▶ _Work instructions_:
Reproduce, word for word, the passage below on storage I/O performance in simulation and virtual server environments.

---- Excerpt provided

Storage I/O performance is critical in these environments because work essentially stops while the
processing or simulation job completes. When these jobs stop, so typically does the organization’s ability
to create revenue. To get around these delays timing of job runs becomes critical to minimize user impact
but even with the best planning possible, user productivity will suffer. When that productivity suffers, so
does organizational profitability.
Another compounding factor is that all of these data sets have increased in complexity in recent years,
becoming more granular, shifting to three dimensions, or significantly increasing color depth. This
granularity not only increases the physical size required to store this data but also the processing and
storage I/O required to create, modify, analyze or test the data.
In all cases reliable, predictable, scalable storage I/O performance is critical.
For example, an integrated circuit designer may need to run a simulation on a particular chip design. As
with other environments, this data set is becoming significantly more complex and detailed. In the case of
chip design, the chips become smaller or the number of functions on the chip increase. There is a
tremendous need in these environments for synthesis and regression testing. As a result the time
required to process a simulation of the chip takes longer and longer. It is not uncommon for this type of
job to take from three days to an entire month to run. There are two bottlenecks in this process; the time
required for the CPU to process the data and the time for the storage to read and write the simulation
scenarios.
In the virtual server example, the VMs are almost purely random by nature. While the virtual machines
don't have to wait for a particular VM to finish its task, if one VM becomes busy it can dramatically impact
performance of the other systems. As in the case of simulation-type workloads, the storage I/O pattern on
these systems is as large as it is random.

--------
---- Stored data

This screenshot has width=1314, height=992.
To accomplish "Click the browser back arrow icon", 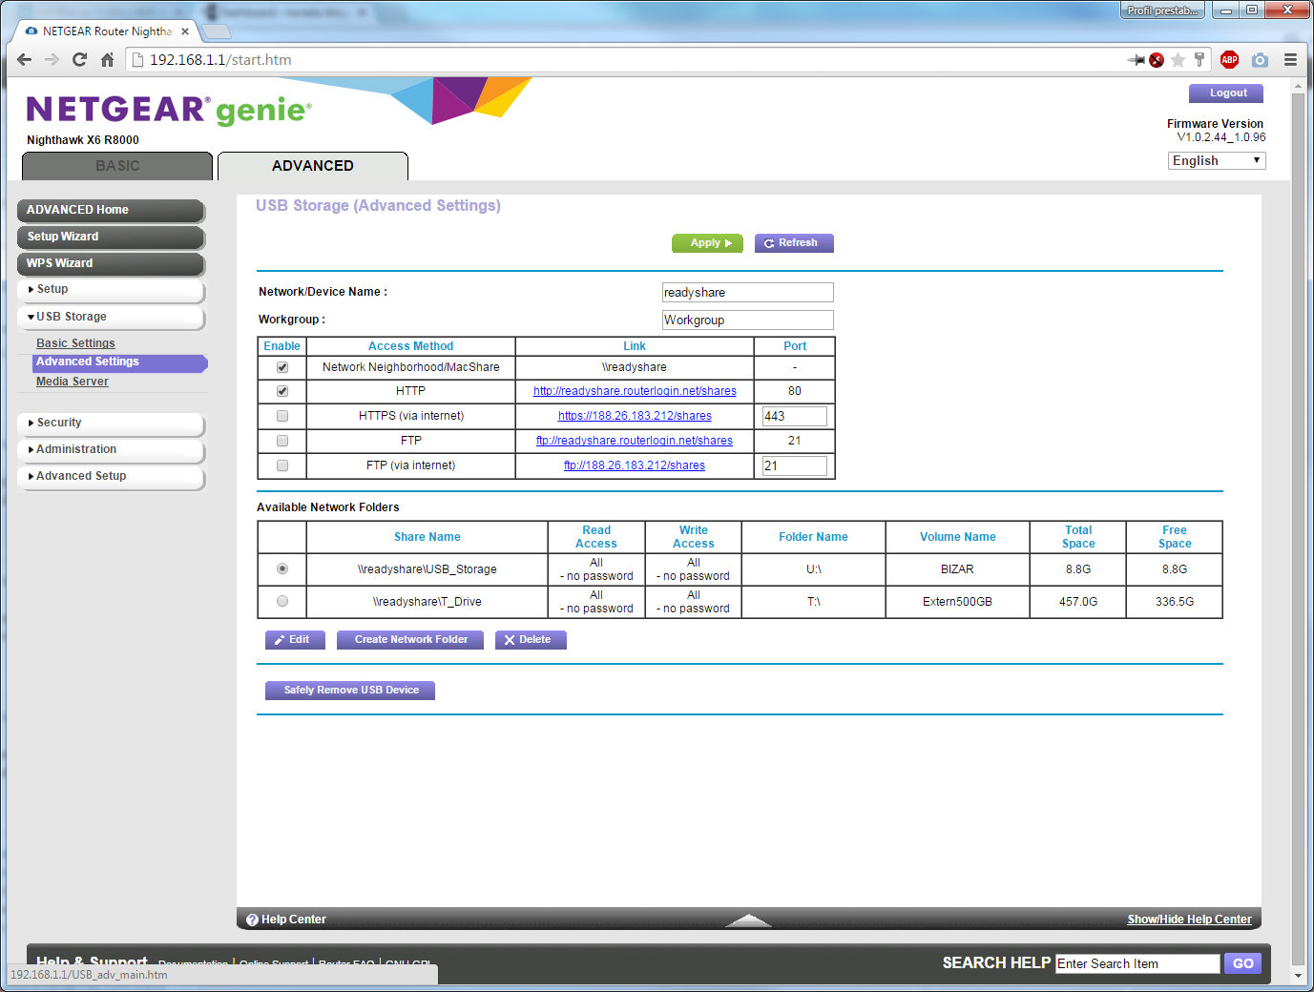I will coord(25,60).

--------

▶ _The answer_:
Storage I/O performance is critical in these environments because work essentially stops while the
processing or simulation job completes. When these jobs stop, so typically does the organization’s ability
to create revenue. To get around these delays timing of job runs becomes critical to minimize user impact
but even with the best planning possible, user productivity will suffer. When that productivity suffers, so
does organizational profitability.
Another compounding factor is that all of these data sets have increased in complexity in recent years,
becoming more granular, shifting to three dimensions, or significantly increasing color depth. This
granularity not only increases the physical size required to store this data but also the processing and
storage I/O required to create, modify, analyze or test the data.
In all cases reliable, predictable, scalable storage I/O performance is critical.
For example, an integrated circuit designer may need to run a simulation on a particular chip design. As
with other environments, this data set is becoming significantly more complex and detailed. In the case of
chip design, the chips become smaller or the number of functions on the chip increase. There is a
tremendous need in these environments for synthesis and regression testing. As a result the time
required to process a simulation of the chip takes longer and longer. It is not uncommon for this type of
job to take from three days to an entire month to run. There are two bottlenecks in this process; the time
required for the CPU to process the data and the time for the storage to read and write the simulation
scenarios.
In the virtual server example, the VMs are almost purely random by nature. While the virtual machines
don't have to wait for a particular VM to finish its task, if one VM becomes busy it can dramatically impact
performance of the other systems. As in the case of simulation-type workloads, the storage I/O pattern on
these systems is as large as it is random.